Peer tutoring has been effectively implemented for nursing students, where tutors assist tutees in adapting to efficient learning strategies [7,8]. It is characterized by individuals from similar social groups, who are not professional educators, helping each other learn while also enhancing their own understanding through the act of teaching [9]. This approach is distinct from peer mentoring, which involves a one-on-one relationship that provides encouragement and support from someone more experienced. Peer tutoring specifically requires participants to assume designated roles, focuses heavily on curriculum-based content, and follows clearly established procedures for interactions between tutors and tutees [10].

It has been suggested that simply preparing to be a peer tutor can enhance cognitive processing in the tutor by increasing their focus and motivation to complete tasks, as well as requiring them to revisit their previous knowledge and skills [9]. Nursing student tutors found that engaging in peer tutoring not only boosted their learning capacity but also motivated them to pursue further learning [11]. Tutors created a supportive and non-threatening learning environment where tutees were able to effectively absorb knowledge [8]. Therefore, peer tutoring has been shown to help tutees overcome their academic challenges [12].

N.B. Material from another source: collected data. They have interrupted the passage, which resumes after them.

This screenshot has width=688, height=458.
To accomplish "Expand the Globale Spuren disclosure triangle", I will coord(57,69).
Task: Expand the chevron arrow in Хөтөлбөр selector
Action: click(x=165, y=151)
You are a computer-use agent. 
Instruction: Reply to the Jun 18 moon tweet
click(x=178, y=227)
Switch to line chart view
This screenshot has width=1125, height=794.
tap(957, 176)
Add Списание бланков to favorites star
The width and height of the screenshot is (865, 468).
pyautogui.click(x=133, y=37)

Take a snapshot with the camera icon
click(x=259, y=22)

Despite the reported benefits of peer tutoring, several shortcomings have been identified, including tutor inefficiency and tutee dependency [5,12]. Additionally, peer tutoring has not been effective in reducing anxiety or enhancing self-efficacy among students [13]. Furthermore, the majority of peer tutoring studies have focused on qualitative research [7,8,12,14]. Therefore, the effects of peer tutoring in nursing education need to be comprehensively evaluated.

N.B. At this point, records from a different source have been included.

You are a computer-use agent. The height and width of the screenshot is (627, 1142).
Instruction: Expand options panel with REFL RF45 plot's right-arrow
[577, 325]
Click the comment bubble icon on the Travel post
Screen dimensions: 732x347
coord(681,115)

This study systematically reviewed research on the impact of peer tutoring in pediatric nursing education and explored the topics and content delivered through this method.

METHODS

Ethical statements: This study is a literature review of previously published studies and was therefore exempt from Institutional Review Board approval.

This study was conducted to answer the research question, “What is the impact of using peer tutoring in pediatric nursing education for nursing students?” The research was carried out in accordance with the research protocol registered in PROSPERO (No. CRD42023399026) and reported following the guidelines of the Preferred Reporting Items for Systematic Reviews and Meta-Analyses (PRISMA) 2020 [15].

1. Eligibility Criteria

To clearly establish the eligibility criteria, five key articles related to the research question were analyzed. The specific eligibility criteria are presented in Table 1 and are as follows: 1) The tutees were undergraduate nursing students, and the tutors were peers or near-peers, including undergraduate or graduate nursing students; 2) the intervention involved peer mentoring with clearly defined roles for both tutor and tutee, and included education on the knowledge and skills required for pediatric nursing; 3) outcome measures included quantitative results regarding the learner’s learning effects in cognitive, psychomotor, and affective domains, or individual responses to the education; 4) the study designs encompassed quantitative methodologies that presented quantitative outcomes of the intervention, regardless of the presence of a control group; 5) additionally, studies must be published in English or Korean.

Eligibility Criteria

2. Search Strategy

For an extensive search, the COre, Standard, Ideal search (COSI) model [16] was followed in selecting the sources. The Core search accessed databases such as PubMed, Cochrane Central Register of Controlled Trials (CENTRAL), Embase, KMbase, and the Korean Studies Information Service System (KISS). The Standard search included the Cumulative Index to Nursing Allied Health Literature (CINAHL) and Research Information Sharing Service (RISS) databases. For the Ideal search, unpublished literature was sourced from the ProQuest and RISS databases, and reference lists from the selected studies were thoroughly reviewed. The studies retrieved were managed using EndNote 21 (Clarivate), where duplicate records were identified and removed. This phase of the project spanned from November 26, 2023, to December 30, 2023. The search strategy incorporated MeSH terms, Emtree terms, and relevant natural language expressions. The main keywords were selected according to the population, intervention, comparison, and outcome (PICO) elements and were as follows: “students, nursing,” “peer group,” and a range of terms related to pediatric nursing such as “pediatric nursing,” “pediatrics,” “neonatal nursing,” “newborn nursing,” “maternal-child nursing,” “maternal child health care,” “child health,” “family nursing,” and “family centered care.”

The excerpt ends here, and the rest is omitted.